Our study demonstrates that modifying microbiota outside of the host using M13/nLNP effectively reshaped the microbial secreted metabolites. Oral transfer of these metabolites might be an effective and safe therapeutic approach for preventing chronic ulcerative colitis.
Dr. Didier Merlin
The researchers found that a natural lipid nanoparticle-encapsulated therapeutic candidate altered the makeup of inflamed gut microbiota that were cultivated outside of the host and the released metabolites by collecting feces from mice with chronic ulcerative colitis.
“Our study demonstrates that modifying microbiota outside of the host using M13/nLNP effectively reshaped the microbial secreted metabolites,” said Dr. Didier Merlin, a Distinguished University Professor in the Institute for Biomedical Sciences at Georgia State and a senior research career scientist at Atlanta Veterans Affairs Medical Center. “Oral transfer of these metabolites might be an effective and safe therapeutic approach for preventing chronic ulcerative colitis.”
The buildup of secreted metabolites may have an impact on how the microbiota’s composition changes, which is a study constraint. The released metabolites must be continually removed from the medium using a dynamic flowing device to ensure that the metabolites themselves do not effect how the drug formulation alters the composition of cultured microbiota.
Additionally, it is possible to further adjust other crucial elements including medication concentration, culture duration, and anaerobic gas composition.
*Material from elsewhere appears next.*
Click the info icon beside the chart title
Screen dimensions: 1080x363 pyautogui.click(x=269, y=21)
“Our strategy to tackle the progression of ulcerative colitis might offer an alternative and complementary approach for better managing this disease,” said Dr. Chunhua Yang, a research assistant professor at the Institute for Biomedical Sciences at Georgia State.
“Although this study demonstrates the anti-inflammatory effects of metabolites modified outside of the organism, further investigations are required to characterize the specific bacteria that contribute to the anti-inflammatory metabolites and to identify anti-inflammatory metabolite structures.”
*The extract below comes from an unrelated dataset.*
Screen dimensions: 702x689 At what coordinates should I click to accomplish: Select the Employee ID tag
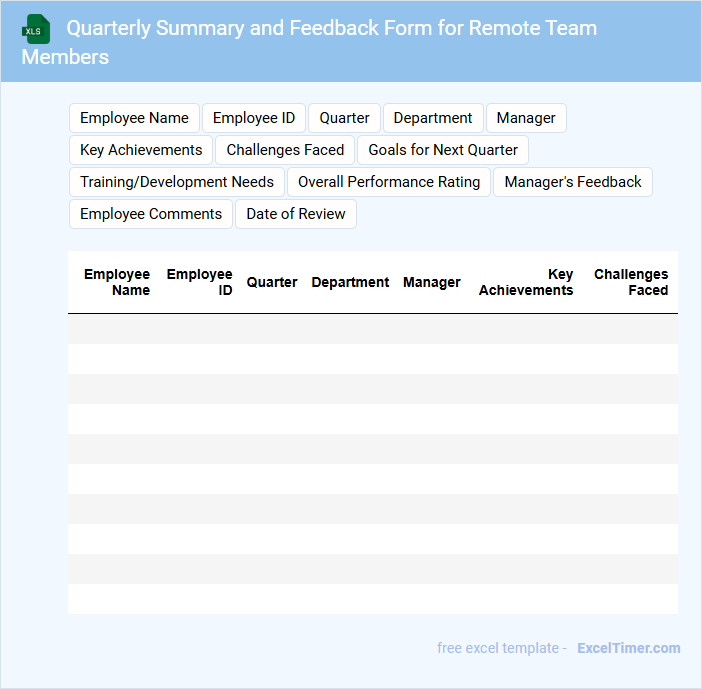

Co-authors of the study include Chunhua Yang (first author) and Didier Merlin of the Institute for Biomedical Sciences at Georgia State and the Atlanta Veterans Affairs Medical Center; Junsik Sung and Dingpei Long of the Institute for Biomedical Sciences at Georgia State; and Zahra Alghoul of the Institute for Biomedical Sciences and Department of Chemistry at Georgia State.
The National Institute of Diabetes and Digestive and Kidney Diseases of the National Institutes of Health, the Department of Veterans Affairs and the Crohn’s and Colitis Foundation fund the study.